The authors declare no competing interests.

Figures

Figure 1
Figure 1
The TMB distribution of the 10,223 patients across 33 different cancer types. (A) The histogram of the TMB distribution of all patients. The X axis is the TMB (the number of somatic mutations per megabase (Mb) of interrogated genomic sequence), and the Y axis is the number of patients with the integer TMB being the corresponding number. The average TMB for the dataset is 9.64, and the median TMB is 2.60. (B) The boxplot of the TMB distribution for each of the 33 cancer types. The X axis denotes the 33 cancer types and the Y axis is the TMB for each cancer type. A log-10 scale is used for the Y axis of the graph.
Figure 2
Figure 2
TMB estimation results for gene panels in different datasets. (A, B) Linear fit with 95% confidence intervals of panel-based TMB estimated by the F1CDx and the MSK against WES-based TMB in the hypermutation-included dataset. (C, D) Linear fit with 95% confidence intervals of panel-based TMB estimated by the F1CDx and the MSK against WES-based TMB in the non-hypermutation dataset. The R-squared values are lower in the non-hypermutation dataset than in the hypermutation-included dataset for both panels. (E, F) The correlation between the estimated bias and TMB size (Pearson correlation: F1CDx: − 0.1066, P value: 3.2 × 10–27; MSK: − 0.1047, P value: 2.4 × 10–26). The X axis is the WES-based TMB of the patient and the Y axis is calculated as the panel-based TMB divided by the WES-based TMB. A log-2 scale is used for the Y axis of the graph. Patients with TMB > 500 are not shown.
Figure 3
Figure 3
Linear fit of panel-based TMB estimated by the F1CDx (A, C) and MSK (B, D) against WES-based TMB in cancer type OV dataset (A, B) and THYM dataset (C, D). The poor R-squared value in the cancer type OV dataset is due to the highly estimated bias of one patient (TCGA-13-0889, red dot in A, B) with very high TMB relative to other patients in the dataset, whereas the high R-squared value in cancer type THYM dataset is because the estimated bias of the patient (TCGA-ZB-A966, red dot in C, D) with very high TMB relative to other patients in the dataset is small.
Figure 4
Figure 4
TMB estimation results for the 10,000 simulated sequencing panels in different datasets. (A) The R-squared of the simulated sequencing panels of the hypermutation-included dataset (blue) and the non-hypermutation dataset (red).
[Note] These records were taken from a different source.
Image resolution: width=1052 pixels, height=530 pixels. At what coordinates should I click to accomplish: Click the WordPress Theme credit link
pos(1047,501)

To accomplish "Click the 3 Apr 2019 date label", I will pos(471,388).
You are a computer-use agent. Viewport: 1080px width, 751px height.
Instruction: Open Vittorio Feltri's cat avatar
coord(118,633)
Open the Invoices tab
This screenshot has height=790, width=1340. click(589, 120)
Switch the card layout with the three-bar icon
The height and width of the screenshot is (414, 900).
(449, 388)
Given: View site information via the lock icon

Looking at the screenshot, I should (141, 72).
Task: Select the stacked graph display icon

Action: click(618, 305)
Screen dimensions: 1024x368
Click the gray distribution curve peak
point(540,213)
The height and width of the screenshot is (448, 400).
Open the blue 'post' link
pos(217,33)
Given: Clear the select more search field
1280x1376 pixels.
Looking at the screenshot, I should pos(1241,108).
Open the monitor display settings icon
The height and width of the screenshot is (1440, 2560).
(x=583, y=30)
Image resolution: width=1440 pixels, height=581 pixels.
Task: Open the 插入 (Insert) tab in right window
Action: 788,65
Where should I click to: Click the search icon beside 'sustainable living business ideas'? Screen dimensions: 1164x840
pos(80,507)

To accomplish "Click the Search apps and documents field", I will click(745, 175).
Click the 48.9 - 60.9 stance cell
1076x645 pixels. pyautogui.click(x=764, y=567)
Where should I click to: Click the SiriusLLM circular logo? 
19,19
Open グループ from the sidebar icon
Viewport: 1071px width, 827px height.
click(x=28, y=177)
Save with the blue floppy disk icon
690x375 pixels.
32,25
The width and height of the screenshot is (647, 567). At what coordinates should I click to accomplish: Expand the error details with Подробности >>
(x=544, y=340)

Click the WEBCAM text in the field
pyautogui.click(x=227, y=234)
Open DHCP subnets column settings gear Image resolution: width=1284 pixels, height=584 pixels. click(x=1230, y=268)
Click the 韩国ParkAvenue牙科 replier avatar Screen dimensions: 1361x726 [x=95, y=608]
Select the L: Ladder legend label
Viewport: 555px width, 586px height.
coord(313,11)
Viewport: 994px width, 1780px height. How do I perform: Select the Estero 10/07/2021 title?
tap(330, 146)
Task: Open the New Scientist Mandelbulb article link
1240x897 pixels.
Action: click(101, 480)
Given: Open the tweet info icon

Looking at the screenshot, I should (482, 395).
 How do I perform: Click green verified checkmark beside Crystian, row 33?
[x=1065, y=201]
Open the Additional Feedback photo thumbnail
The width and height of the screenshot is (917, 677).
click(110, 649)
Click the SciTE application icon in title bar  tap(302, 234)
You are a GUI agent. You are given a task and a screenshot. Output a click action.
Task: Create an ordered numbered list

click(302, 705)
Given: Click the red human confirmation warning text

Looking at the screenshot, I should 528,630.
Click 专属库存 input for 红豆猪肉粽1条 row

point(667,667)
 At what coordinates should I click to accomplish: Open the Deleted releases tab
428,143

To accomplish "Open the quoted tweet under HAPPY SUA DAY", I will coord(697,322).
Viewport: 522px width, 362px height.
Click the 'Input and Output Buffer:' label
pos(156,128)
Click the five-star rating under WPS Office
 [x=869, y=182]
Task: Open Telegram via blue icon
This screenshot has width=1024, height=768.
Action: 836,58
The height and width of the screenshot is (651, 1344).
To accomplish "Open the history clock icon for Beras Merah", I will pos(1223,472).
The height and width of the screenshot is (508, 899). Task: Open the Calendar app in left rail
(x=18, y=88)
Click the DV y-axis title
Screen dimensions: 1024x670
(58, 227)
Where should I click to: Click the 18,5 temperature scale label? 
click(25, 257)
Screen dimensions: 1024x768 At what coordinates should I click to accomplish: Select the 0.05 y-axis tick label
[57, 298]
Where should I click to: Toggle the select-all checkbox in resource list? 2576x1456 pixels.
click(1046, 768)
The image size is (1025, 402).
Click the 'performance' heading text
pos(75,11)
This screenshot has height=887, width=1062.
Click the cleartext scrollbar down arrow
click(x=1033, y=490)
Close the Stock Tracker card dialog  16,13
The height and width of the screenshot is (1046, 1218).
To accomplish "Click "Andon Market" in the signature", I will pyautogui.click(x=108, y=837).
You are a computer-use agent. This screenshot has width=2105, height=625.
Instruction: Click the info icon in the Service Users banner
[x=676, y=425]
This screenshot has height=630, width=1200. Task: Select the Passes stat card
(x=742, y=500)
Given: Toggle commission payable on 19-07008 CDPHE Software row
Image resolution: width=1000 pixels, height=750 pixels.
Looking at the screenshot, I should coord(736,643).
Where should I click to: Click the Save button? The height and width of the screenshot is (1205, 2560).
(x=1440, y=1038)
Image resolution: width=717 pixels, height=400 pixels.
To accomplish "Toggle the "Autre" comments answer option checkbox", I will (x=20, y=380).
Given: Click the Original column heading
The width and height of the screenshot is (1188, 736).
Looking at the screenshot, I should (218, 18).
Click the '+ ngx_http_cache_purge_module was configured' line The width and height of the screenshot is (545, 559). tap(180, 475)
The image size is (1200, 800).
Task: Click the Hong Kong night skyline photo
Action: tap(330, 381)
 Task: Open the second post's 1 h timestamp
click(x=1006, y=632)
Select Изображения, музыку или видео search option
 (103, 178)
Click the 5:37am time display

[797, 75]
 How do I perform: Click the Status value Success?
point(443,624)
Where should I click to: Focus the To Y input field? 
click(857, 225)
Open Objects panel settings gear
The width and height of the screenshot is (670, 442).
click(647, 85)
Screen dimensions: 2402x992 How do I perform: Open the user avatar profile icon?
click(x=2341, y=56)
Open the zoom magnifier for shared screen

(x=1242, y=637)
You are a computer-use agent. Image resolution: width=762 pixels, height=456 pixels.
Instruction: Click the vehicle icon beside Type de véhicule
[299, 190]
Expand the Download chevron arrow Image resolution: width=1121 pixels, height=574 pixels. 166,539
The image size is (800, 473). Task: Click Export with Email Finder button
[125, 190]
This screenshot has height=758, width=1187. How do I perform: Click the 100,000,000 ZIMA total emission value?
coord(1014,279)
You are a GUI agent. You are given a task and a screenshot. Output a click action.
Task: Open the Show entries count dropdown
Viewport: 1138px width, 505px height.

The X axis is the size of each simulated panel, and the Y axis is the R-squared value of each panel. (B) The average angular distance of the simulated sequencing panels of the hypermutation-included dataset (blue) and the non-hypermutation dataset (red). The X axis is the size for each simulated panel, and the Y axis is the average angular distance estimated for each simulated panel. (C) The correlation between TMB and average angular distance. The X axis is the WES-based TMB of the patient and the Y axis is the average angular distance of the 10,000 simulated panels. Patients with TMB > 100 are not shown.
Figure 5
Figure 5
The average angular distance of the simulated sequencing panels in the hypermutation-included dataset using total point mutations (blue) and nonsynonymous mutations (red). The X axis is the size for each simulated panel, and the Y axis is the average angular distance estimated by the simulated panels. The estimation bias is higher when using nonsynonymous mutations as opposed to using total point mutations for the same panels.